}

Thursday, August 22, 2013

Hawaii next?

Hawaii may soon enact marriage equality, which would be great for SO many reasons. Aside from the most important resons for enacting marriage equality—justice and fairness—another reason is simpler: Closure.

Many people forget that it was actually a 1993 decision by the Hawaii Supreme Court, Baehr v. Lewin, that led a few years later, in 1996, to the infamous "Defense [sic] of Marriage Act". The USA's rightwing was terrified that if Hawaii legalised marriage for same-gender couples, the Full Faith and Credit Clause of the US Constitution would force all states to recognise those marriages. Of course, DOMA went much farther, also denying federal benefits to legally-married gay couples—of which there were NONE in the USA in 1996!

I remember distinctly that some otherwise sensible people on the centre and left argued that DOMA, bad as it was, was the only way to stop the movement to amend the US Constitution to forever outlaw marriage equality in all 50 US States. It would buy time, they argued, until the people’s hearts changed. Maybe they were right.

However, by the time President Bill Clinton signed DOMA into law, the trigger—possible marriage equality in Hawaii—was over. In 1998, Hawaii (together with Alaska) became the first US state to amend its constitution to ban marriage for same-gender couples, though in Hawaii's case it merely allowed the state legislature to restrict marriage to opposite gender couples only. This was basically designed to overturn the Baehr decision.
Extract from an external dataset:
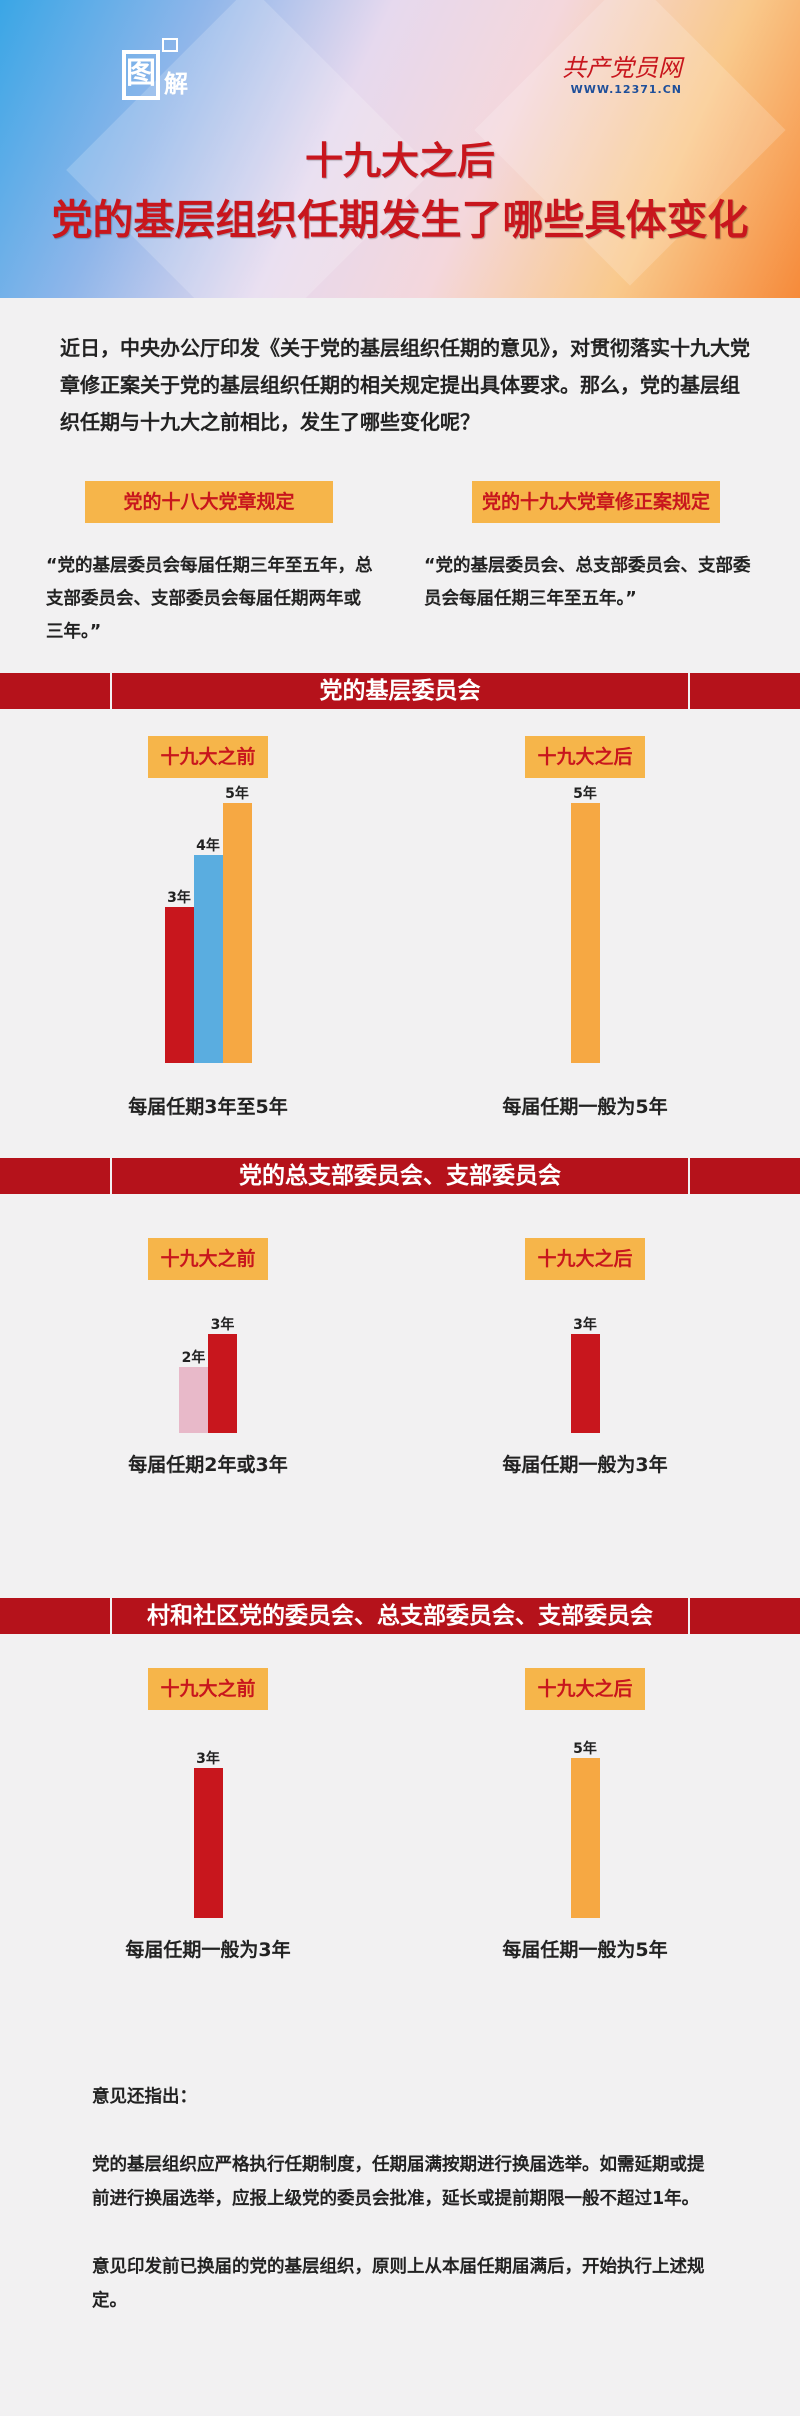 This screenshot has width=800, height=2416. Describe the element at coordinates (208, 846) in the screenshot. I see `bar-value-label: 4年` at that location.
It wasn’t until 2004 that Massachusetts became the first US state with marriage equality—though DOMA blocked any national or federal recognition of those marriages.

In 2010, the puffed-up, self-important arrogant—and twice divorced—Republican then-Governor of Hawaii, Linda Lingle, vetoed that state’s civil union law. As she would, being a Republican governor, and all, and who was, as such politicians so often do, perhaps overcompensating for something. Much has changed in the years since then, and Hawaii is rid of her (she lost a 2012 bid to become a US Senator from Hawaii).
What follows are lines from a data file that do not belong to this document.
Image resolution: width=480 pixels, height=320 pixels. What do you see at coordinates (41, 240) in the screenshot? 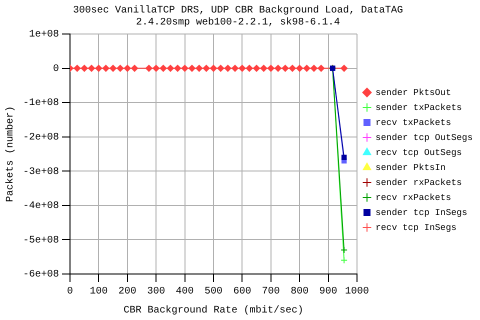
I see `y-tick-label: -5e+08` at bounding box center [41, 240].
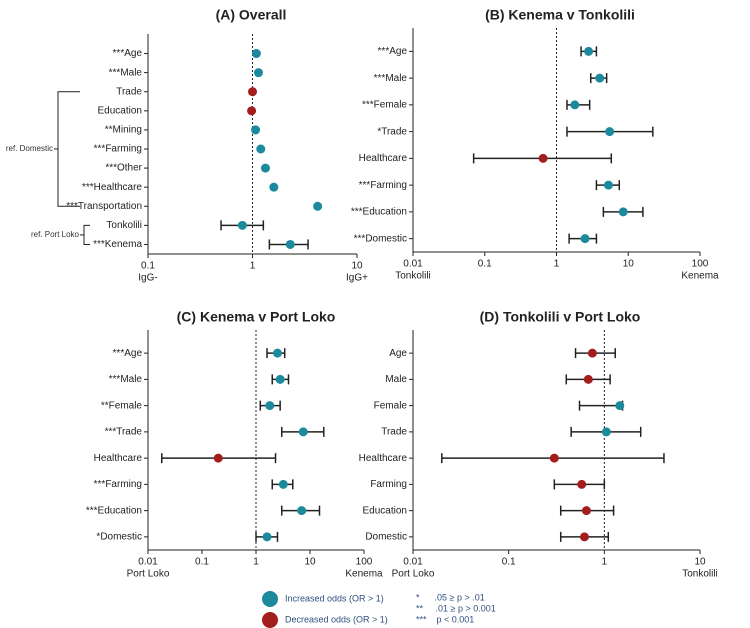 Image resolution: width=750 pixels, height=628 pixels. What do you see at coordinates (86, 234) in the screenshot?
I see `bracket` at bounding box center [86, 234].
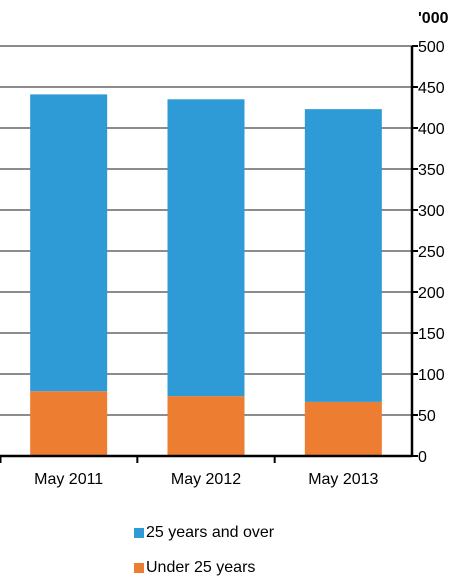  I want to click on x-category-label: May 2012, so click(206, 480).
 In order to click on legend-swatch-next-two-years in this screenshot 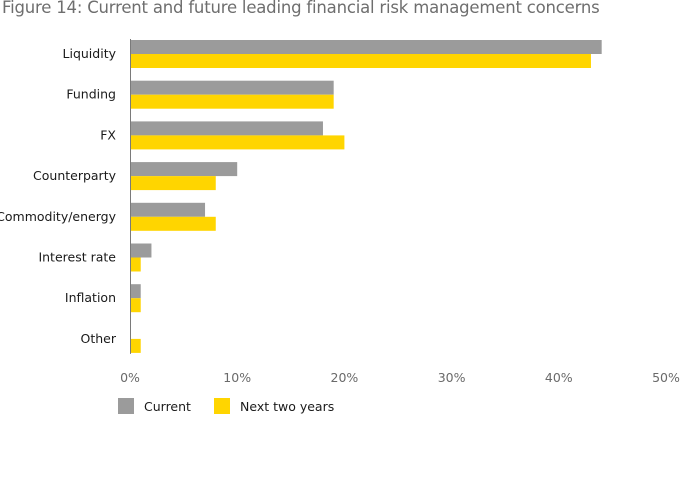, I will do `click(222, 406)`.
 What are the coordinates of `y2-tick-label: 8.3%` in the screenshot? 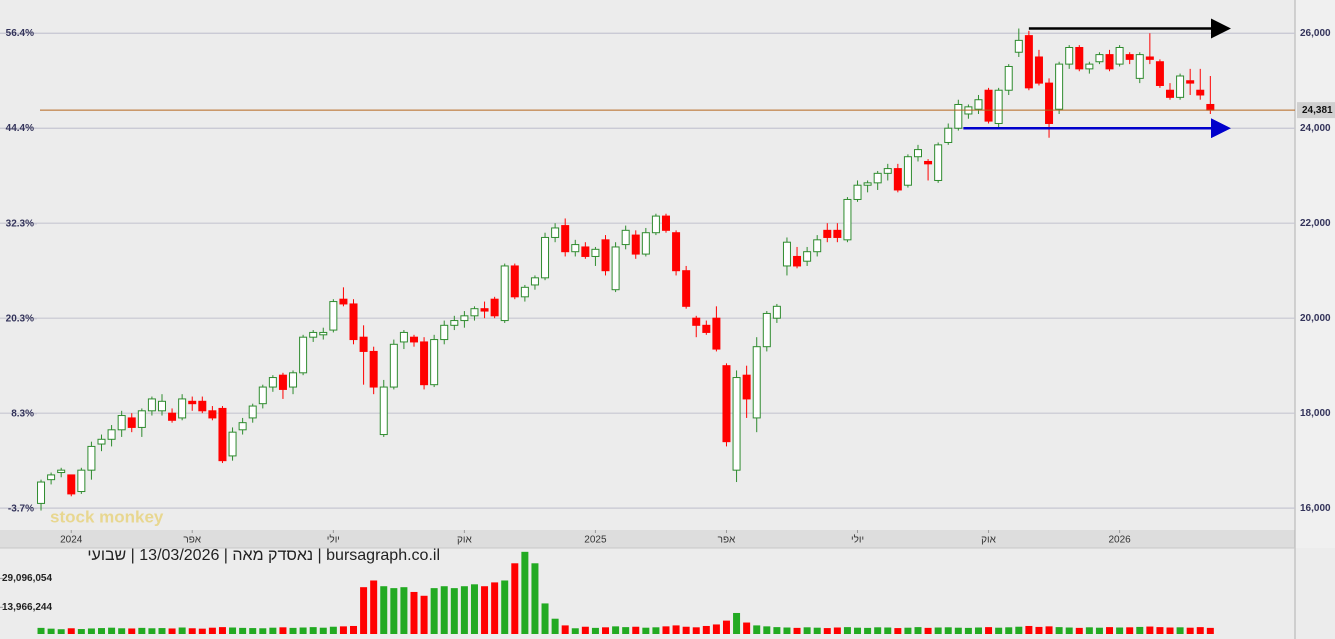 It's located at (22, 414).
If Hawaii does enact marriage equality, it would be a great way to start closing the national wounds that were opened up there 20 years ago this year, wounds that were rubbed open again and again, chiefly by opportunistic Republican politicians and their religionist allies. The world has moved on from the anti-equality frenzy of the mid-1990s, and more and more places are adopting marriage equality. I think it would be fantastic for Hawaii to do so, too, 20 years after becoming the place where the USA's fight began.

The time has come, Hawaii!

Photo: By the uploader (Own work; taken by the uploader) [Public domain], via Wikimedia Commons.

2 comments:

rogerogreen said...

To this day, I've never bought the "they'll change the Constitution" argument. Do they know how difficult it was, and is, to change the Consytitution? Save for the 27th, which was passed in 1992 after being introduced in 1789(!), there hasn't been a change since 1971, despite threats over anti-flag burning, balanced budgets and so many more, I've now forgotten. 38 states would have been difficult to get, even then. AND rolling over to allow DOMA just empowered the other side.

Arthur (AmeriNZ) said...

Yep, I completely agree with you. I thought it was a lame rationalisation at the time, just a way for liberals to try and justify their pro-DOMA votes to constituents who were appalled by the vote. It's true there was a LOT of anti-gay noise then, but it was all sound and fury symbolising nothing.

I do wonder, though, if DOMA didn't exist, would Karl Rove have used a drive to amend the US Constitution as an organising tool. He certainly whipped-up anti-gay mobs to enact state laws and state constitutional amendments as a way to increase Republican votes, so would he have similarly cynically exploited a national process for pure partisan political gain? He was certainly capable of that sort of evil, but, as you say, amending the US Constitution IS incredibly difficult.